The basic bones of the story popularized by the Penny Marshall
-directed film haven’t changed — focusing on the all-female baseball league that cropped up during the war — and yes, somebody still says “There’s no crying in baseball,” eventually. But the emphasis has shifted, with the manager’s role (there Tom Hanks, here Nick Offerman) significantly reduced and the casual misogyny of the times significantly enhanced.
That unfolds primarily through two stories: Carson (Abbi Jacobson, who also co-created the series with Will Graham), who runs away from home while her husband’s serving in order to play, and comes to some major realizations about herself; and Max (Chanté Adams), who possesses a killer fastball but can’t play because Black people are excluded from the women’s league, as they were from the majors until after the war.

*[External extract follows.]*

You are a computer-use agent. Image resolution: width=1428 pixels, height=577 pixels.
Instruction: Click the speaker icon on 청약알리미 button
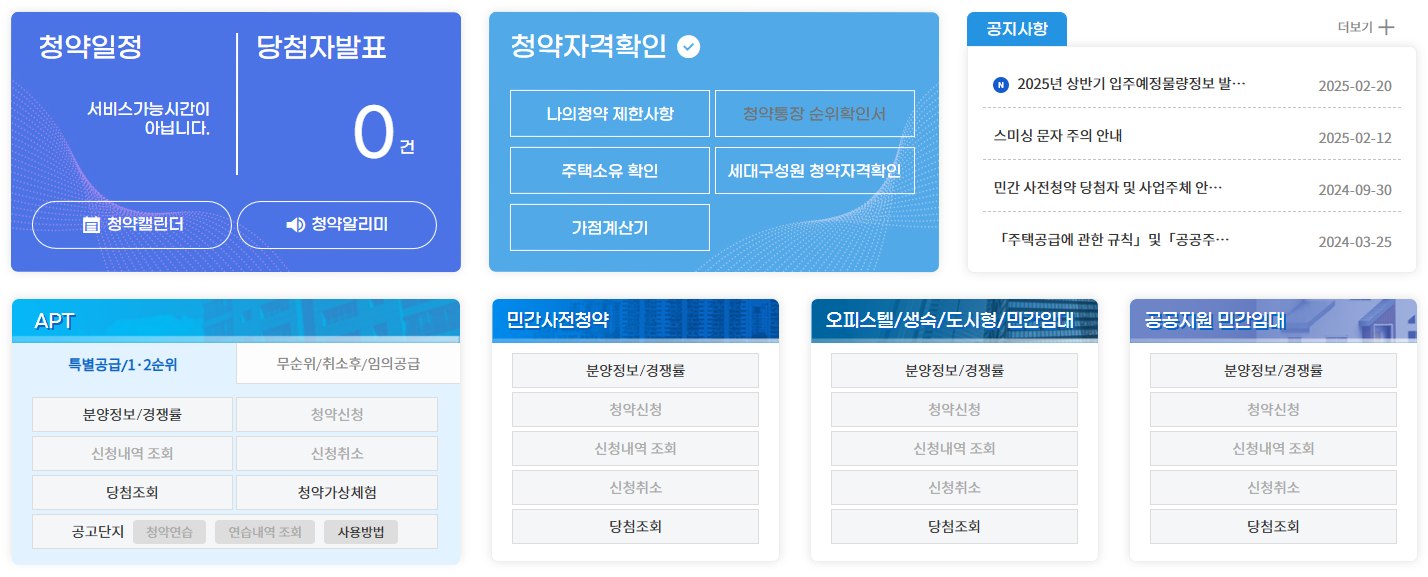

They’re surrounded by a colorful cast of characters, starting with the alluring and seemingly free-spirited Greta (“The Good Place’s”

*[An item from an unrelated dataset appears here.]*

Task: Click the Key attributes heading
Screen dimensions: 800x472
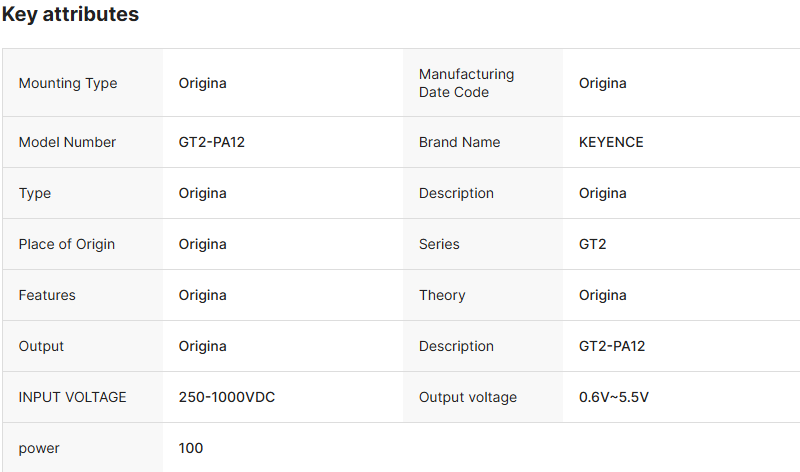Action: (x=70, y=15)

D’Arcy Carden), who has her own system — “The rules that I have to keep myself safe,” as she puts it — for surviving this male-dominated world; and Clance (Gbemisola Ikumelo, especially good), Max’s married friend, who’s supportive of her baseball dreams but clearly yearns for her to join the settled-down club.
Mostly, the series serves as a reminder that the good ol’ days weren’t so good for everyone — hearing male announcers say sexist things like “These diamond girls are still homemakers at heart!” — while capturing the ignorance that surrounded disempowered groups, with one straight women fretting about being around gay people, having been told that it “spreads like the flu.”
In essence, the producers have traded in the nostalgia factor that drove the original for a more unflinching look at the romanticized image of those years, and what it meant to be a woman, Black or gay, in that last case, where sneaking around was the norm and underground clubs lived with the fear of police raids at a moment’s notice.
Rosie O’Donnell has a brief cameo, serving as a nod to the movie, but to their credit, Jacobson and Graham have clearly set out to construct something new and distinctive around the equity in the title.
That’s all to the good, though not as much with the pace of the storytelling, which especially during the first half of the eight episodes moves about as swiftly as a bunt down the third-base line. Things do pick up thereafter as the relationships build, and this “League” ends on a note that indicates the hope for more baseball in its future.
Inevitably building toward a big game, “A League of Their Own” doesn’t go down in the box score as an unqualified success — it’s basically a solid single — but credit the producers with an interesting idea, slickly produced, which feels a bit too stretched and slow spread over eight episodes. In terms of the streaming field, that’s a league, frankly, in which the show has plenty of company.
“A League of Their Own” premieres Aug. 12 on Amazon Prime.